_WHAT IS EXPECTED_:
From the material below, copy out the stretch from the line containing "Viewport: 782px width, 528px" through the end of the material, keeping each line unchanged.

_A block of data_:
■ ■ ■ ■ ■

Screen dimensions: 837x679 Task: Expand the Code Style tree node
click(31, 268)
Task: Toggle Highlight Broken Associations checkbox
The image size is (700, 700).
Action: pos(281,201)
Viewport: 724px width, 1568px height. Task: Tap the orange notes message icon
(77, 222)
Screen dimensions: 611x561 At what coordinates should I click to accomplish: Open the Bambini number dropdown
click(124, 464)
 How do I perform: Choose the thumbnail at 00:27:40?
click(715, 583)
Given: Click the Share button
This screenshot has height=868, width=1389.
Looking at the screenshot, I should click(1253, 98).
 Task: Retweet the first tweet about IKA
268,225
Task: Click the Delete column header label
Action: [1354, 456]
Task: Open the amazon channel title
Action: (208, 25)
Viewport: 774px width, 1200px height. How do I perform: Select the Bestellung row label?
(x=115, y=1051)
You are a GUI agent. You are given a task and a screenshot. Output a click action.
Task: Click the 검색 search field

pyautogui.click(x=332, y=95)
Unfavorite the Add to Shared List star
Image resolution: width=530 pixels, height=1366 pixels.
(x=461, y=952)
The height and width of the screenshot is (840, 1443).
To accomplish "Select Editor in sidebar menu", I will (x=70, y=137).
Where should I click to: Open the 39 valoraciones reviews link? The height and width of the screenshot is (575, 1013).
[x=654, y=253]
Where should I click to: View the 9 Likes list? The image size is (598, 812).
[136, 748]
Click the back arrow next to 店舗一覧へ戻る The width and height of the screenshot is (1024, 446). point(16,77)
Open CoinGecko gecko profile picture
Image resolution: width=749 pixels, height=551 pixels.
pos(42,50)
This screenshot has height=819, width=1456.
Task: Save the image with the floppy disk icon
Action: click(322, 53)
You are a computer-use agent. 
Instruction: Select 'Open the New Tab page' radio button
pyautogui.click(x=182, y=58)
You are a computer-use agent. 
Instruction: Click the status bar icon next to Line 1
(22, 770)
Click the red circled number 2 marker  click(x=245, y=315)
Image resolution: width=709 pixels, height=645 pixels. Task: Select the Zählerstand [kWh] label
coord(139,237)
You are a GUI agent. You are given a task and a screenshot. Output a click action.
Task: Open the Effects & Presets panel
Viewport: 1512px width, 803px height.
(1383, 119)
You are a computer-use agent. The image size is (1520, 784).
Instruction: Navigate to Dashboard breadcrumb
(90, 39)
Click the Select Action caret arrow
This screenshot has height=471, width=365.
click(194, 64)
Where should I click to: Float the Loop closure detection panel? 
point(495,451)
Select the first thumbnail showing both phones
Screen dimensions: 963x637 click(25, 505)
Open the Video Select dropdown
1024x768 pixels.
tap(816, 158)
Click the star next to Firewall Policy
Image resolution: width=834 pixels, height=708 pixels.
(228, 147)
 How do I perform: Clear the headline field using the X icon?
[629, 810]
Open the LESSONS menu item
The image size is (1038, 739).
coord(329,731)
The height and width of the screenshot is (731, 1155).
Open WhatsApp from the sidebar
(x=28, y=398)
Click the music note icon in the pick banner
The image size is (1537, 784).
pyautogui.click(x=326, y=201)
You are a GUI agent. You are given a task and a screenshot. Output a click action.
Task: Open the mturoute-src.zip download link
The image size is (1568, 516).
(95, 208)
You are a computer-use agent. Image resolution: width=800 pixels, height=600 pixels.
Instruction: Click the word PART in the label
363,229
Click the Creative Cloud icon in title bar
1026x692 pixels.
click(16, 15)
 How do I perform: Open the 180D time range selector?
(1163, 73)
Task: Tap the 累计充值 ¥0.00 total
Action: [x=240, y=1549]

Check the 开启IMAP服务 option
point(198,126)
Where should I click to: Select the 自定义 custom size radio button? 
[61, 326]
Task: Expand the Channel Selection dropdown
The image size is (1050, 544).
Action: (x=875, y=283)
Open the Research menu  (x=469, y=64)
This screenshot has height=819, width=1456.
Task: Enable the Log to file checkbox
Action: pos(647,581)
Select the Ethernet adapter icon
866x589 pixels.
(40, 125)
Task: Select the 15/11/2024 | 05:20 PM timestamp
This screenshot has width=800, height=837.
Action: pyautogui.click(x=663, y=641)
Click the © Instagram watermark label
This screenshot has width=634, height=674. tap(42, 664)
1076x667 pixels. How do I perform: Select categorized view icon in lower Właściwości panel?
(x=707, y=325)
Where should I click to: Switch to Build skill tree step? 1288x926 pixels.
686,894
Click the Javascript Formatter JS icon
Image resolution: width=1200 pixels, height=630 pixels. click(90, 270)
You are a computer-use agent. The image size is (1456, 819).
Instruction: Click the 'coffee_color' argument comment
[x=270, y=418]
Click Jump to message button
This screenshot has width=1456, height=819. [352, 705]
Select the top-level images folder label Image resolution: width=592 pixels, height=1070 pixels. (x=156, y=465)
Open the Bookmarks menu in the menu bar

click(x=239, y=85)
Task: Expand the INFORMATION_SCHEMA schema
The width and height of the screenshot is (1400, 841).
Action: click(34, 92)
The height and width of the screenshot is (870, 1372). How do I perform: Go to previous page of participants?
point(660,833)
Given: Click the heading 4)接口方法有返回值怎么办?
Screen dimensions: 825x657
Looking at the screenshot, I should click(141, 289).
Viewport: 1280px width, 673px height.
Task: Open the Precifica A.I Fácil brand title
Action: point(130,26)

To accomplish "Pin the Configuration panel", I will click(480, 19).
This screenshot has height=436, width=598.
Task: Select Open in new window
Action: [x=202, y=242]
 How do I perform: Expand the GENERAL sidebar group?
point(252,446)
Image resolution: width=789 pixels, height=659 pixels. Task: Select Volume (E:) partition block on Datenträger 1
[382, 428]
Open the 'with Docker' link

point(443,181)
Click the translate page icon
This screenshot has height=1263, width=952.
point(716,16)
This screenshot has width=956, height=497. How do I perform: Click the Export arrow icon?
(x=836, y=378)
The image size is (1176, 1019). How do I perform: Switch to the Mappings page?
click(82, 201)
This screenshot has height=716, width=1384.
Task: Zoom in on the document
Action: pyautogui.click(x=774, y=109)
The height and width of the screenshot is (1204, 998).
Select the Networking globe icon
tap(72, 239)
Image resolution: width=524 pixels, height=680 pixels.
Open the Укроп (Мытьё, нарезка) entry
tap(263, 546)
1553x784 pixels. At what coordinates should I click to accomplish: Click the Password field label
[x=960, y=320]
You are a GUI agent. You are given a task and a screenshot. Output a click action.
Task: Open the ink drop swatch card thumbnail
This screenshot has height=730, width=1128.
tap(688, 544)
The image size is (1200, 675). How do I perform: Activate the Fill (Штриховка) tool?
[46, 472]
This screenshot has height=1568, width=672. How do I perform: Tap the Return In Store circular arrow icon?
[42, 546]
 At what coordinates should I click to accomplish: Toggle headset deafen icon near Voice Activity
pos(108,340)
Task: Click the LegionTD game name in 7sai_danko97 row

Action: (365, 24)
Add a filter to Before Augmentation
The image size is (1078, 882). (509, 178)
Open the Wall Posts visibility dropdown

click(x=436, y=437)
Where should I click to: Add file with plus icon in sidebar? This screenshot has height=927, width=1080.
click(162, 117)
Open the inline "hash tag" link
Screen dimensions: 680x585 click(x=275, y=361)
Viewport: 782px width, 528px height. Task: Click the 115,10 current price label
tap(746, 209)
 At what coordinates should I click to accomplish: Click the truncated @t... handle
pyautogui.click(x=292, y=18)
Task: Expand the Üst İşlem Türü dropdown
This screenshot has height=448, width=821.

■ ■ ■ ■ ■

_RESULT FOR THIS TASK_:
Viewport: 782px width, 528px height. Task: Click the 115,10 current price label
tap(746, 209)
 At what coordinates should I click to accomplish: Click the truncated @t... handle
pyautogui.click(x=292, y=18)
Task: Expand the Üst İşlem Türü dropdown
This screenshot has height=448, width=821.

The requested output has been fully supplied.